# ASSIGNMENT:
Lines before the one containing "RSS (417, 26)" are excluded; retype that line and all remaining lines of the material exactly.

# DATASET ENTRIES:
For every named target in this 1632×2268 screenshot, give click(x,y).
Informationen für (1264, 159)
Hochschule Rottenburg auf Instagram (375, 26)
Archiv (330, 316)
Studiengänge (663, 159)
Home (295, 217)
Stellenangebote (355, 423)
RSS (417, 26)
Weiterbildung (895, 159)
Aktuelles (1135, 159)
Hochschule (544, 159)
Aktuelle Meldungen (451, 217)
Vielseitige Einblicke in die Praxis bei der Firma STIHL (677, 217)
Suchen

# YOUR SOLUTION:
RSS (417, 26)
Weiterbildung (895, 159)
Aktuelles (1135, 159)
Hochschule (544, 159)
Aktuelle Meldungen (451, 217)
Vielseitige Einblicke in die Praxis bei der Firma STIHL (677, 217)
Suchen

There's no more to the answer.